Task goal:
Which lines run from the one containing "Click the sidebar vertical scrollbar" to the end of the entries? Quote them exactly, and nothing else.

Records drawn from a dataset
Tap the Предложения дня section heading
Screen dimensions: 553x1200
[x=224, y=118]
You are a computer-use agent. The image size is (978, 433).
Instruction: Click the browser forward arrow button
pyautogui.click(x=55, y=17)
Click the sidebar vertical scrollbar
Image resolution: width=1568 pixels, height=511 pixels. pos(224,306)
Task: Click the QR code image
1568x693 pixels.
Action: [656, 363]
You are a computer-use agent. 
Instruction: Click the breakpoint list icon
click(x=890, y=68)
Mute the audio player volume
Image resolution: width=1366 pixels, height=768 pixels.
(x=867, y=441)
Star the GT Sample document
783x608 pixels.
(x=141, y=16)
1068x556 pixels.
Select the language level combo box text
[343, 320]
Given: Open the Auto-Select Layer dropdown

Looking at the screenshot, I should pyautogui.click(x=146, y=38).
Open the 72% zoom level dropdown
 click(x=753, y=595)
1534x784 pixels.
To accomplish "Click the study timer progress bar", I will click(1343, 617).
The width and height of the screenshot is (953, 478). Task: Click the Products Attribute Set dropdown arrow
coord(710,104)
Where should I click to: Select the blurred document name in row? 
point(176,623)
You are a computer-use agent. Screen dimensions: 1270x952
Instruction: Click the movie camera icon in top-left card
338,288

Response to the task:
Click the sidebar vertical scrollbar
Image resolution: width=1568 pixels, height=511 pixels. pos(224,306)
Task: Click the QR code image
1568x693 pixels.
Action: [656, 363]
You are a computer-use agent. 
Instruction: Click the breakpoint list icon
click(x=890, y=68)
Mute the audio player volume
Image resolution: width=1366 pixels, height=768 pixels.
(x=867, y=441)
Star the GT Sample document
783x608 pixels.
(x=141, y=16)
1068x556 pixels.
Select the language level combo box text
[343, 320]
Given: Open the Auto-Select Layer dropdown

Looking at the screenshot, I should pyautogui.click(x=146, y=38).
Open the 72% zoom level dropdown
 click(x=753, y=595)
1534x784 pixels.
To accomplish "Click the study timer progress bar", I will click(1343, 617).
The width and height of the screenshot is (953, 478). Task: Click the Products Attribute Set dropdown arrow
coord(710,104)
Where should I click to: Select the blurred document name in row? 
point(176,623)
You are a computer-use agent. Screen dimensions: 1270x952
Instruction: Click the movie camera icon in top-left card
338,288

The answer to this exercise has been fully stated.